Syllogism – Universal inclusion with a universal exclusion: Statements: (a) All pens are pencils. (b) No pencil is a monkey. Conclusions: I) No pen is a monkey. II) Some pens are monkeys. III) All monkeys are pens. IV) Some monkeys are pens.

Introduction / Context:A chain of subset then disjointness produces a clean negative conclusion about Pens and Monkeys.

Given Data / Assumptions:

• Pens ⊆ Pencils.
• Pencils ∩ Monkeys = ∅.

Concept / Approach:If Pens sit inside Pencils, and Pencils are disjoint from Monkeys, then Pens and Monkeys are disjoint.
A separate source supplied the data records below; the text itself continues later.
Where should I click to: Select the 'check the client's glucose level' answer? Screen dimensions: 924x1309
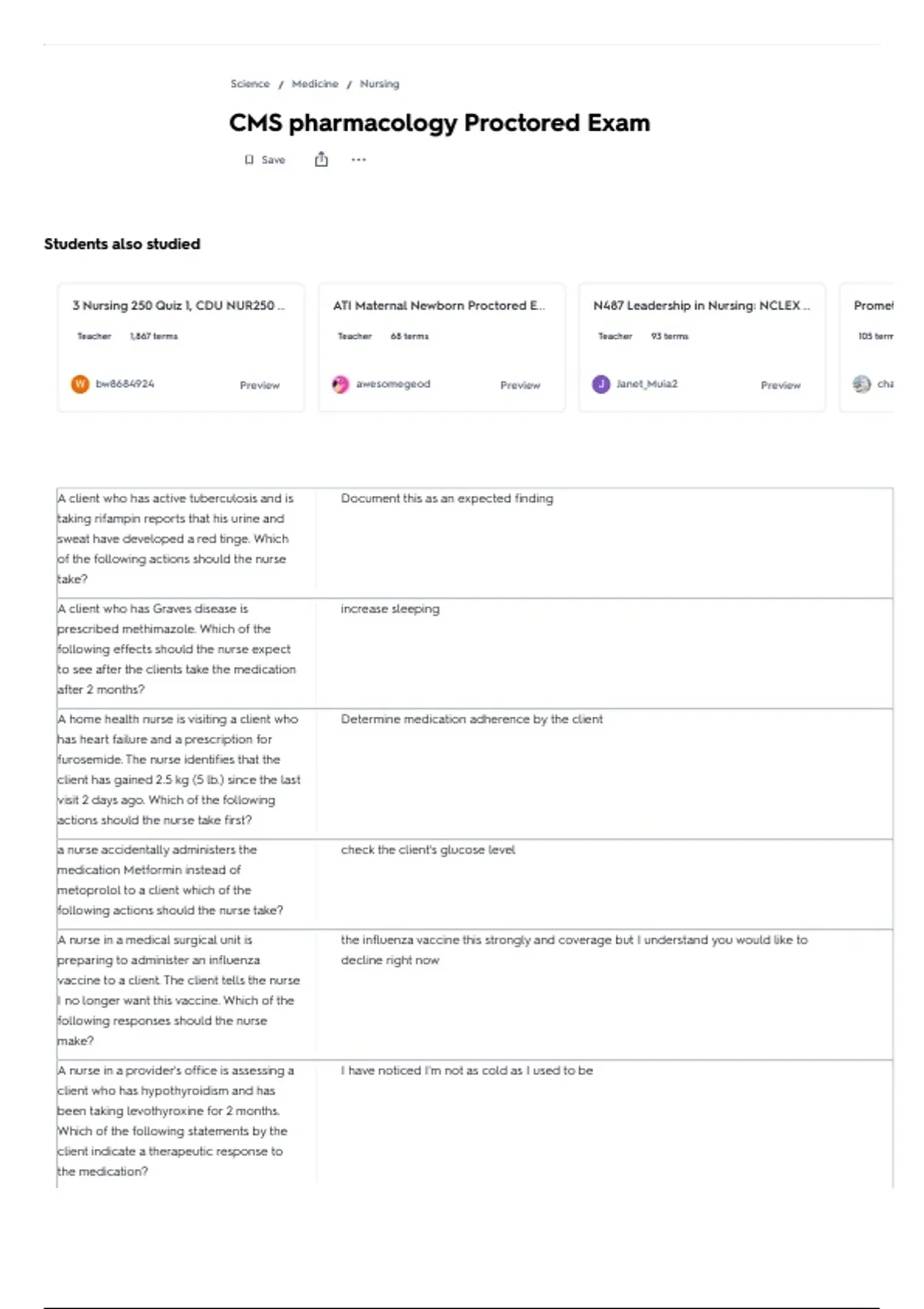[x=428, y=850]
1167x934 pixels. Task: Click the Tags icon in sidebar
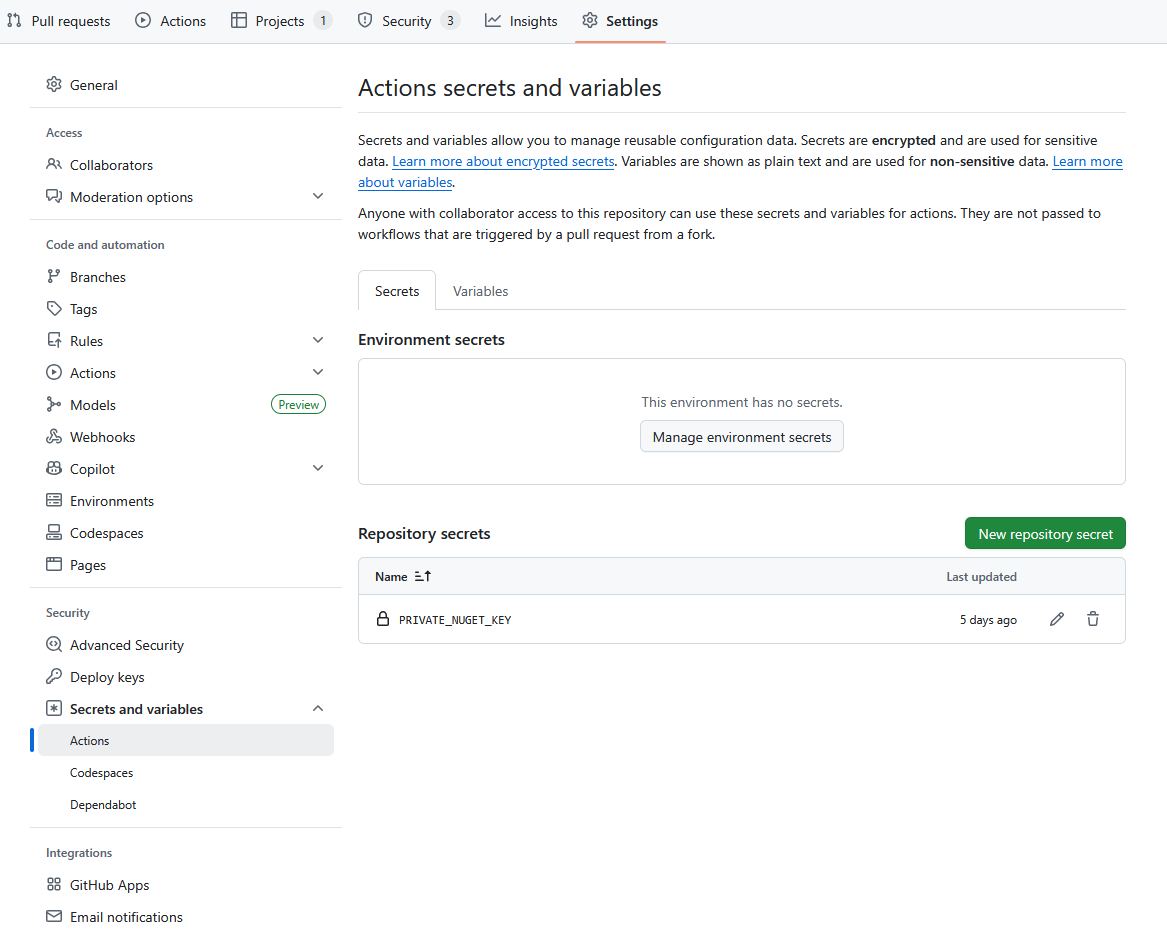(54, 309)
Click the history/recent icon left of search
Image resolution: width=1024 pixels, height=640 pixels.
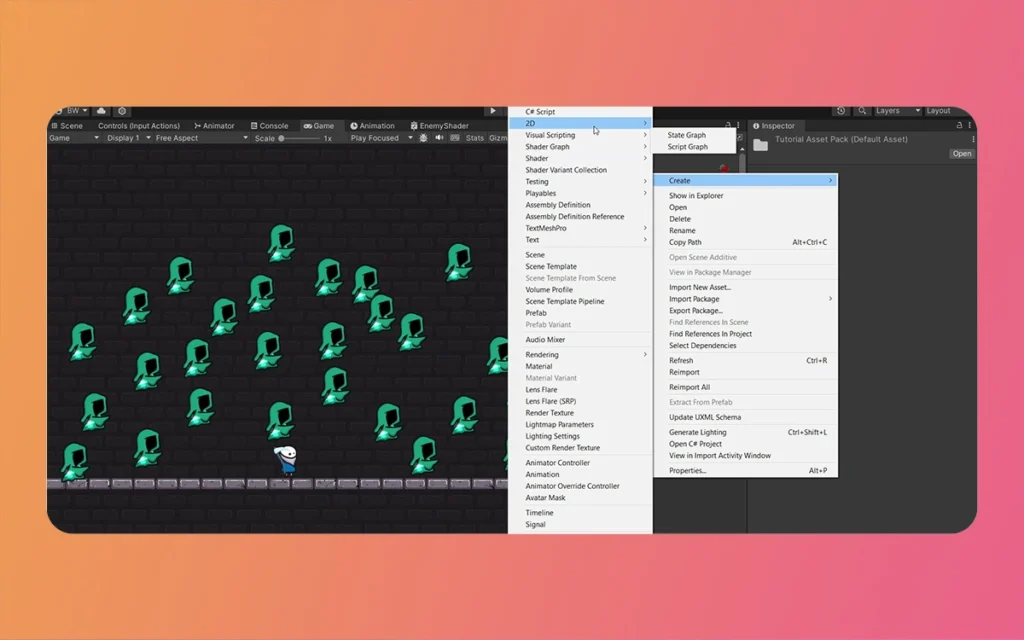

That proves I. Claims II, III, IV contradict or go beyond this disjointness.

Step-by-Step Solution:From Pens ⊆ Pencils and Pencils ∩ Monkeys = ∅, deduce Pens ∩ Monkeys = ∅.Therefore “No pen is a monkey” (I) is necessarily true.

Verification / Alternative check:No countermodel can make a pen also a monkey while keeping “No pencil is a monkey” and “All pens are pencils”.

Why Other Options Are Wrong:They contradict the disjointness or claim arbitrary either/or without support.

Common Pitfalls:Missing the propagation of exclusion down the subset chain.

Final Answer:Only conclusion I follows.